**Exercise prompt:** Revise the records below by replacing each "Identify the location of" with "Find the position of", and leave everything else unchanged.

++++++++++

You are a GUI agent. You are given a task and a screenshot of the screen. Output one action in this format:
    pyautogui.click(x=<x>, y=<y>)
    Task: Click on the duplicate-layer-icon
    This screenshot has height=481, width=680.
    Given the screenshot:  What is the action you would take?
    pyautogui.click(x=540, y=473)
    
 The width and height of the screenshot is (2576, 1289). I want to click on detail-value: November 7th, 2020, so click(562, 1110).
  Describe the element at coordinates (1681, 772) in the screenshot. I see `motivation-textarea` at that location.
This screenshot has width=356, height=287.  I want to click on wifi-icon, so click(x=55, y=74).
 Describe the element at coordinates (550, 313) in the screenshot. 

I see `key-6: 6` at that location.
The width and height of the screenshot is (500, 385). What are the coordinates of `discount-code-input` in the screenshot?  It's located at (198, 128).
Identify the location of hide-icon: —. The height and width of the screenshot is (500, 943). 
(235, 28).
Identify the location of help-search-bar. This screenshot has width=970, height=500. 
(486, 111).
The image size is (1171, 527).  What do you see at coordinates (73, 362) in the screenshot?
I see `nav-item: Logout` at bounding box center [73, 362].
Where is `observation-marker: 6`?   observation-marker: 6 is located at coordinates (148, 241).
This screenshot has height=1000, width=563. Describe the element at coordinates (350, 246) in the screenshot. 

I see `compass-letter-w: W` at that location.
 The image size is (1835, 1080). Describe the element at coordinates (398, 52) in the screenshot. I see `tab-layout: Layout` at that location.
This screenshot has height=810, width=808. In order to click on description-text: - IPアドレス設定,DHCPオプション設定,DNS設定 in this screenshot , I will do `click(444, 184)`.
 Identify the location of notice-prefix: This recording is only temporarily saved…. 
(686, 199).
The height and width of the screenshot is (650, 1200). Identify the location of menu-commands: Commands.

++++++++++

**Answer to the problem:**
You are a GUI agent. You are given a task and a screenshot of the screen. Output one action in this format:
    pyautogui.click(x=<x>, y=<y>)
    Task: Click on the duplicate-layer-icon
    This screenshot has height=481, width=680.
    Given the screenshot:  What is the action you would take?
    pyautogui.click(x=540, y=473)
    
 The width and height of the screenshot is (2576, 1289). I want to click on detail-value: November 7th, 2020, so click(562, 1110).
  Describe the element at coordinates (1681, 772) in the screenshot. I see `motivation-textarea` at that location.
This screenshot has width=356, height=287.  I want to click on wifi-icon, so click(x=55, y=74).
 Describe the element at coordinates (550, 313) in the screenshot. 

I see `key-6: 6` at that location.
The width and height of the screenshot is (500, 385). What are the coordinates of `discount-code-input` in the screenshot?  It's located at (198, 128).
Find the position of hide-icon: —. The height and width of the screenshot is (500, 943). 
(235, 28).
Find the position of help-search-bar. This screenshot has width=970, height=500. 
(486, 111).
The image size is (1171, 527).  What do you see at coordinates (73, 362) in the screenshot?
I see `nav-item: Logout` at bounding box center [73, 362].
Where is `observation-marker: 6`?   observation-marker: 6 is located at coordinates (148, 241).
This screenshot has height=1000, width=563. Describe the element at coordinates (350, 246) in the screenshot. 

I see `compass-letter-w: W` at that location.
 The image size is (1835, 1080). Describe the element at coordinates (398, 52) in the screenshot. I see `tab-layout: Layout` at that location.
This screenshot has height=810, width=808. In order to click on description-text: - IPアドレス設定,DHCPオプション設定,DNS設定 in this screenshot , I will do `click(444, 184)`.
 Find the position of notice-prefix: This recording is only temporarily saved…. 
(686, 199).
The height and width of the screenshot is (650, 1200). Find the position of menu-commands: Commands.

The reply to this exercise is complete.